The problem is two-fold. First, these technological communication methods lend themselves to incredibly informal messages that may come back to haunt the employer at some point in the future. Second, it may be difficult to track and maintain records for some of these technologies to demonstrate that these communications via texting (and often vital, legally necessary communications) even occurred.

Take, for instance, the manager who recently told me that she was texting an employee from her phone to the employee’s phone about why the employee was absent from work and when the employee was going to return. Similar to a phone call, there is no immediate record of these communications (and, certainly a manager could call an employee to find out why he or she is absent from work). However, texting raises a host of other issues not present by phone calls.

  • Since there is generally no record of the call, the manager will often make a note to file, or "note to self" of the call having been placed.
  • If no record was made, and proof is later needed that the call was made and when, the call was likely made on the company’s phone and the company can (easily or not so easily) obtain records of calls made on the company equipment.
  • Since the manager can "always retrieve the text from the phone," generally no such written notation is kept of a text sent. When the manager (and his or her phone), leaves the company, there goes the ability to easily recreate what happened; and obtaining a former employee’s text records can be a headache.
  • Additionally, unlike simple phone messages and conversations that are not recoverable unless expressly recorded, text messages can be recovered (even if you need to jump through various hoops to do so). However, when recovered, the texts are often in such an informal format (including a complete disregard for spelling and grammar, putting aside the various abbreviations and tendencies to make jokes or inappropriate comments), as to cause potential embarrassment to the sender and the company should that text become Exhibit A at a trial.

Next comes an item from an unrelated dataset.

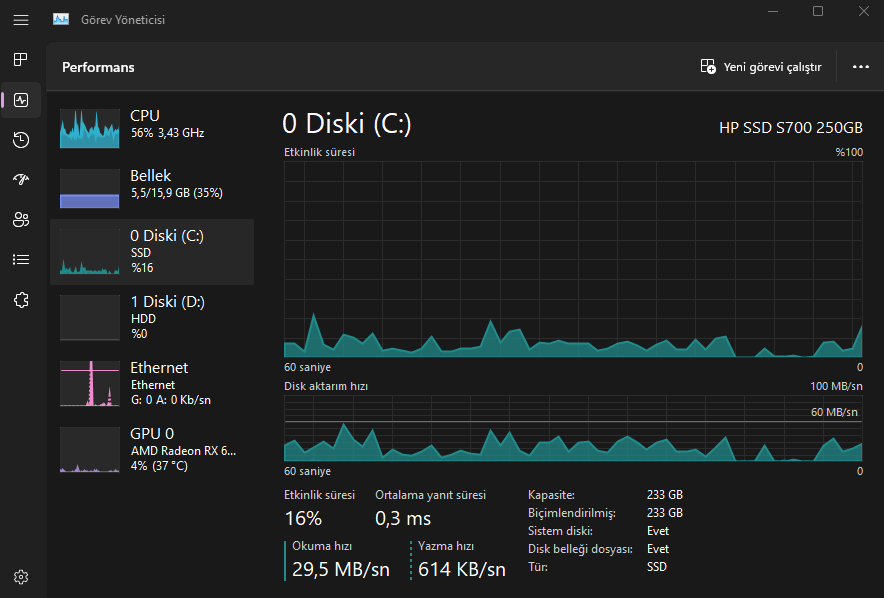Image resolution: width=884 pixels, height=598 pixels.
Task: Open the Processes page icon
Action: [21, 59]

  • Moreover, a responsive text message often does not retain the original text message, making it potentially incomprehensible down the road since it is unclear what is being said. The string cannot be easily recreated.

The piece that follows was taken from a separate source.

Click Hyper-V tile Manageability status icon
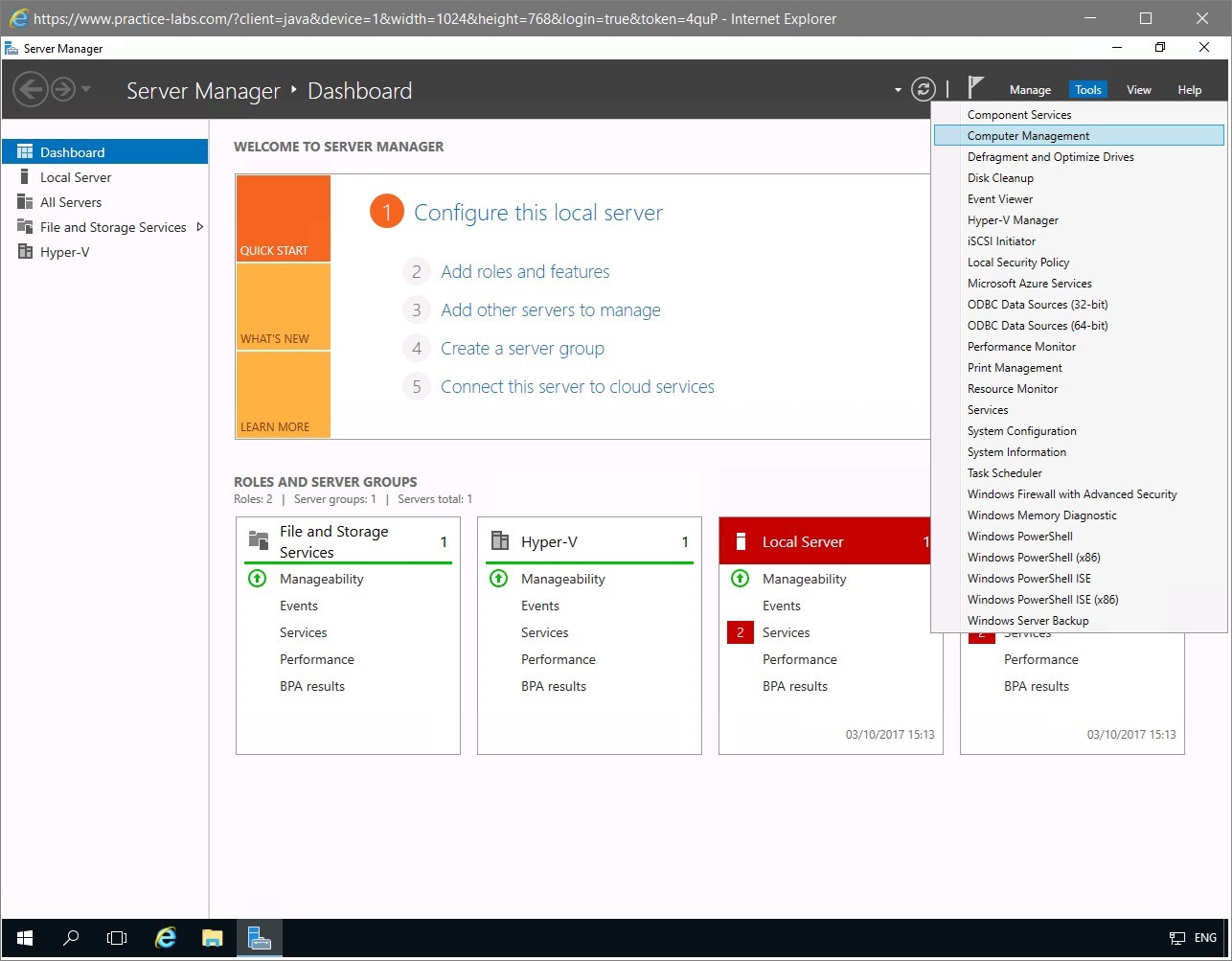 [498, 579]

  • And, lastly, given the informality of a text message (and the speed with which they are sent), text messages often fail to include those additional sentences us employment lawyers love to see thrown into business letters (or even formal e-mails) to employees that can provide additional layers of protection for the company.

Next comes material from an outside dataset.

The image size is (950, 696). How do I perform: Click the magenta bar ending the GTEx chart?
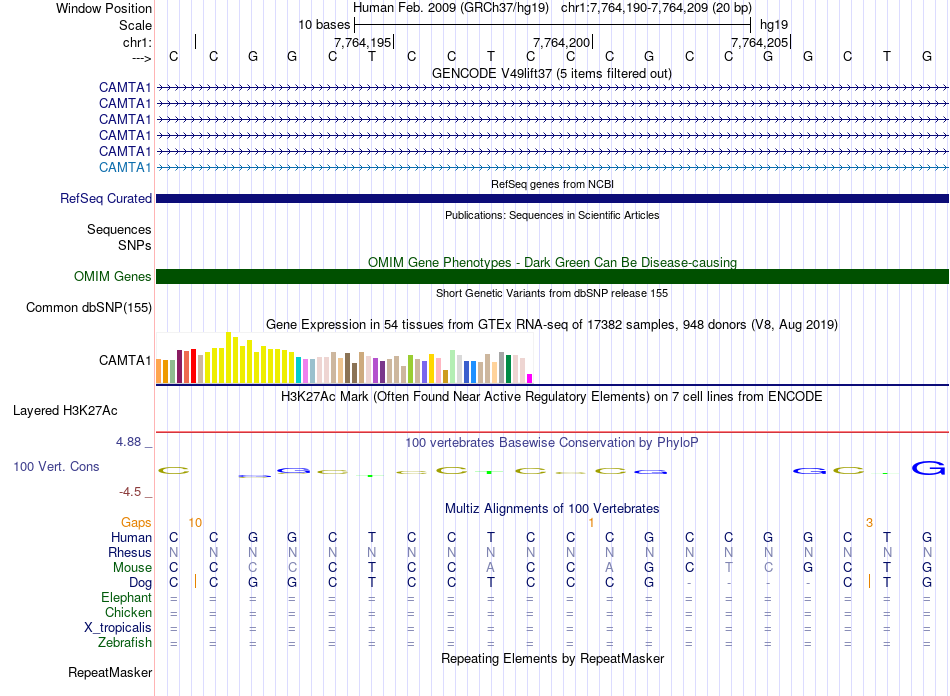point(530,378)
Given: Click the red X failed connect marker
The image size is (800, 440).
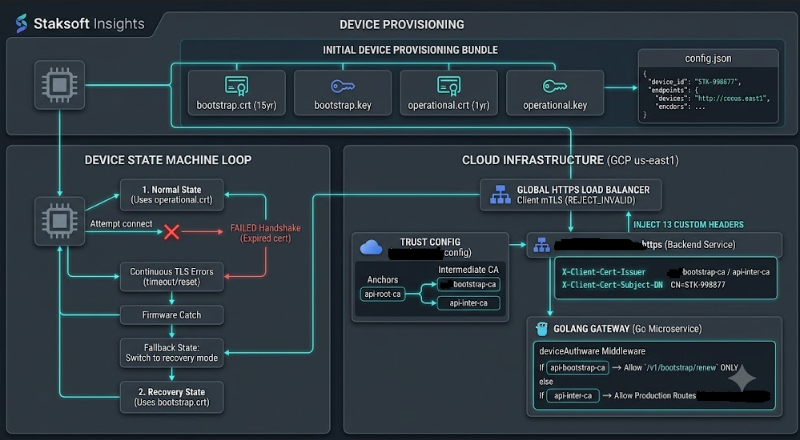Looking at the screenshot, I should point(171,232).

The lesson is simple. Human resources and other managers should keep workplace communications strictly professional and without informalities. They should also stay away from methods that will be difficult to document should the situation under discussion become part of a lawsuit. In the end, you will never know if a communication in jest, slightly off-color or ambiguous, in part, because of abbreviations, will become a piece of evidence against your company in a future lawsuit until it happens. When it comes to communications at work with legal implications, don’t text.